Como professor eu sou ruim, nada ensino, ninguém aprende.
(Marcos)
A Tânia, sobre o choque com a realidade diz que:
(...) A princípio houve um choque, estar lá na frente falando para os
46 alunos, mas depois percebi que ser educador é muito gostoso,
apesar de em algumas situações, o que ocorre em sala de aula, nem
sempre é “mil maravilhas”. (...) Como aluna, gostava de estudar
muito, era muito aplicada. Tendo esta postura como aluna, queria que
todos os alunos fossem como eu, mas agora consegui  entender que
cada um tem o seu objetivo, e que a partir desses objetivos devemos
trabalhar para que o conhecimento seja desenvolvido e atinja a
vontade de “querer saber”.
Curioso constatar as comparações feitas pelos próprios professores, sobre suas
posturas como estudantes e os seus alunos. Mais que destacarem influências de
professores passados, revelam a influência da Escola como um todo (como de
estudantes, amigos de colégio, direção, dentre outros) .
A influência familiar e educação básica, nos termos da entrevista da história de
vida de Ivan, evidencia que, antes de sua vivência na carreira docente, a internalização
de alguns valores sociais em sua socialização foi muito forte e, a partir de suas falas,
eles se refletirão no processo de passagem de discente para docente quando afirma:
(...) O início da minha escola foi parecido com minha vida particular
em casa, porque era rigoroso também. Naquela época tinha de andar
alinhado, uniforme, meião até o joelho... e tinha regras para tudo
naquela escola. (...) Da 1ª à 4ª séries era um professor só, então
aquela professora era tudo para você (...) 8
Sobre seu interesse pela Matemática,  destacou que  possuía facilidade na
aprendizagem de cálculo, mas, parece ter iniciado uma grande valorização do
conhecimento matemático e construção de uma auto-imagem nesta fase, a partir da
influência de professores com perfís “de grande saber matemático” e/ou atenciosos nas
dificuldades apresentadas pelos alunos.
(...) Eu não podia ver a professora de Português que já... não gostava
mesmo! Acho que isso me levou à Matemática... e não gostar da área
de Humanas. (...)[O problema] com Português começou na 5ª série,
porque a professora humilhava muito os alunos na sala de aula, e eu
tinha a mania de trocar o T pelo D. Então, quando ela estava fazendo
ditado, ela dizia: Olhe gente! O fulano vai errar! Ela falava como se
adivinhasse que você estava fazendo errado, e, às vezes, você não
estava fazendo errado! Só que naquele tempo o aluno não podia falar
muito em sala de aula, tinha aquele medo.

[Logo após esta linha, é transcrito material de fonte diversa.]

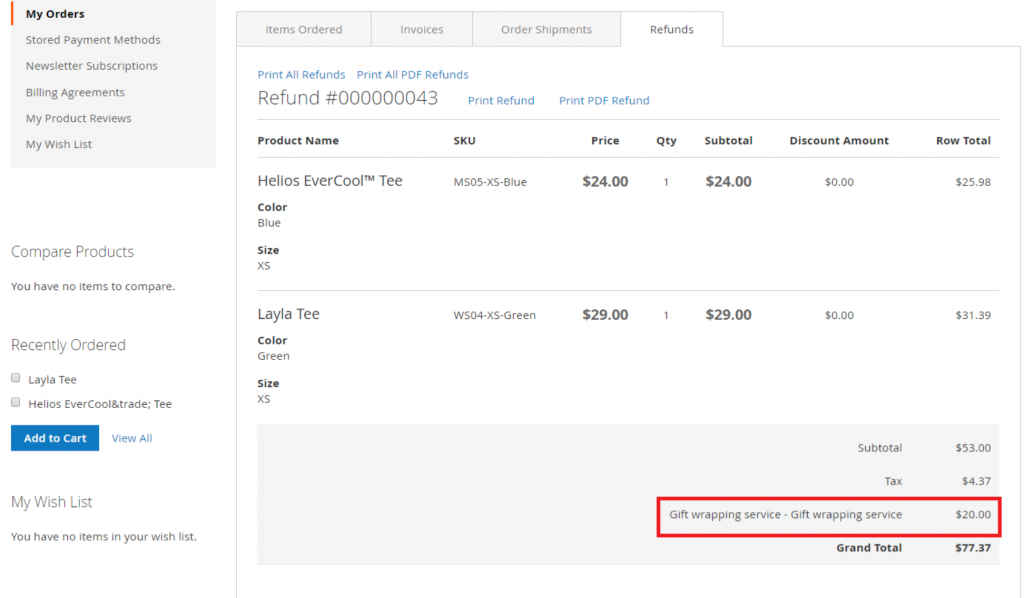
Task: Open Stored Payment Methods page
Action: click(93, 40)
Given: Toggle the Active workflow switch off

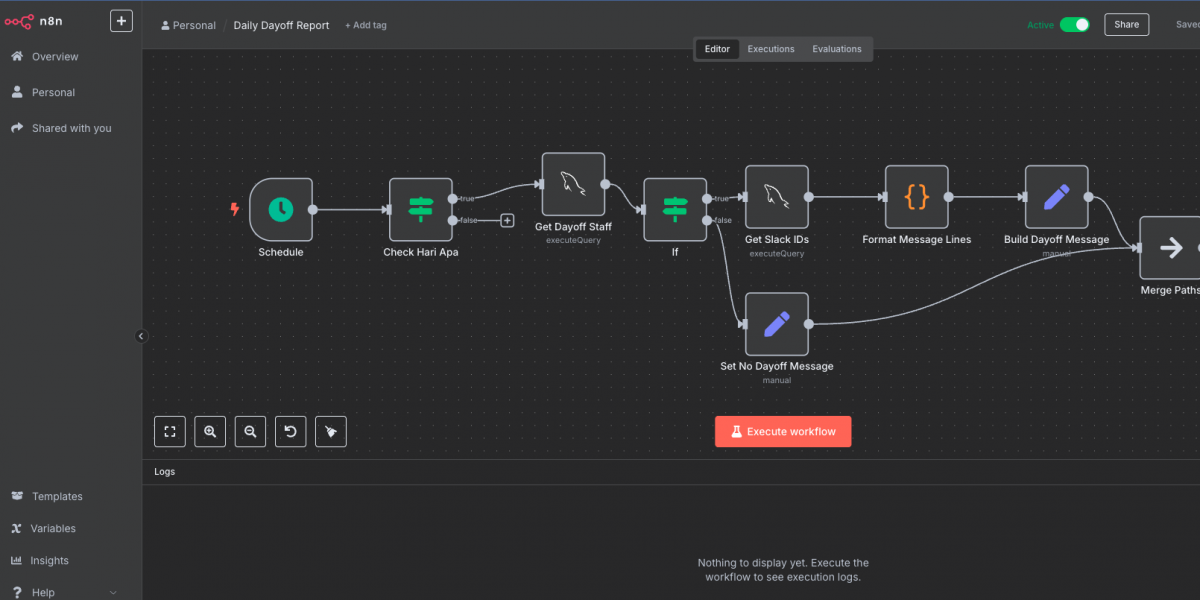Looking at the screenshot, I should click(1074, 25).
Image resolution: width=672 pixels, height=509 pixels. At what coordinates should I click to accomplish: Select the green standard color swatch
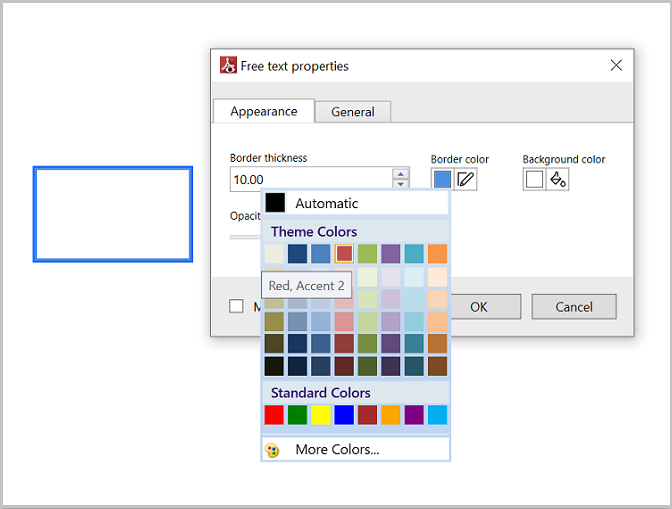(298, 414)
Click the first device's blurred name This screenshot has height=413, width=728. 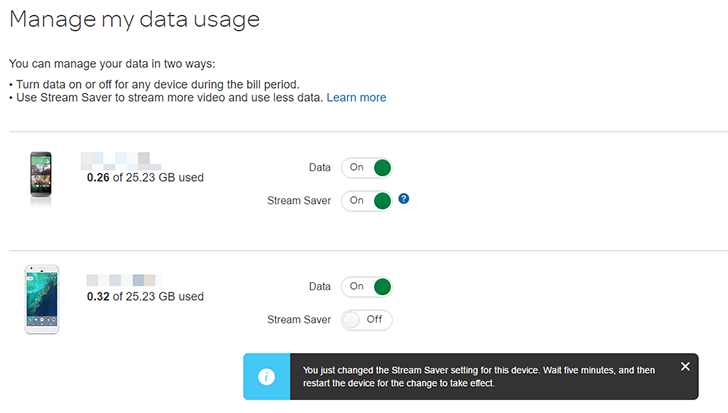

A vida que antecedeu a inserção de Marina na carreira docente, parece revelar
que esta tenha recebido uma atenção especial de sua família pelo fato de ser a primeira
filha de um casal com dificuldades em gerar filhos. Estas evidências se destacam em
apoios frente aos problemas ocorridos com seus professores, no ensino fundamental e
no  Magistério, quando reforça a idéia de que seus problemas como discente, foram com
professoras grossas e agressivas.
(...) Ela [a professora] não dava matéria, não dava nada e faltava,
faltava que era um absurdo!. Sabe? Era daquelas ignorantes, gritava
e era só livro para leitura, só contava as estórias [dos livros] que ela
ia dar nota (...)  
Também chamou-me atenção a opção pela carreira de Marina, quando afirma
ser esta um sonho de criança, em termos de ascensão social. A Matemática parece ter
reforçado uma busca de status dentro e fora da escola, no seu círculo familiar e de
amigos. Parece, ainda, ter sofrido influência e incentivo dos pais e depois também do
marido. “Eu não tinha preferência por professor ou professora, era só saber cativar os
alunos, que eu ia bem”. Porém, admite que sempre viu a Matemática como uma
disciplina importante no currículo escolar, ao contrário de Geografia, História e
Português.“(...) Desde o início eu tinha isso comigo de ser professora, eu lutei, batalhei 9
até que eu consegui. (...) [Escolhi] ser professora, e ser de Matemática porque era do
cálculo que eu gostava! “
Quanto à Marcos, este afirmou que, ao entrar em uma grande universidade
pública, e fazendo um curso de Engenharia Elétrica, tinha facilidade nos estudos porque
tinha uma base mecanicista e memorística para a Matemática, segundo ele, adquirida no
ensino médio. Ainda, deixará claro que, o ponto forte da Universidade foi a
oportunidade de morar fora e conhecer muitas pessoas. Não cogitava ser professor, mas,
com o término da Universidade, mudou-se novamente com a família, não conseguindo
emprego como engenheiro no primeiro momento. Ao ser convidado por uma escola
particular para ministrar aulas, deixará evidente que este início de carreira significará
status/representação social e oportunidade de emprego, embora se sentisse bem em ser
professor de Matemática.
(...) Eu fui destaque, ganhando várias vezes [as olimpíadas de
Matemática] (...) Eu não gostava, mas estudava até contrariado (...)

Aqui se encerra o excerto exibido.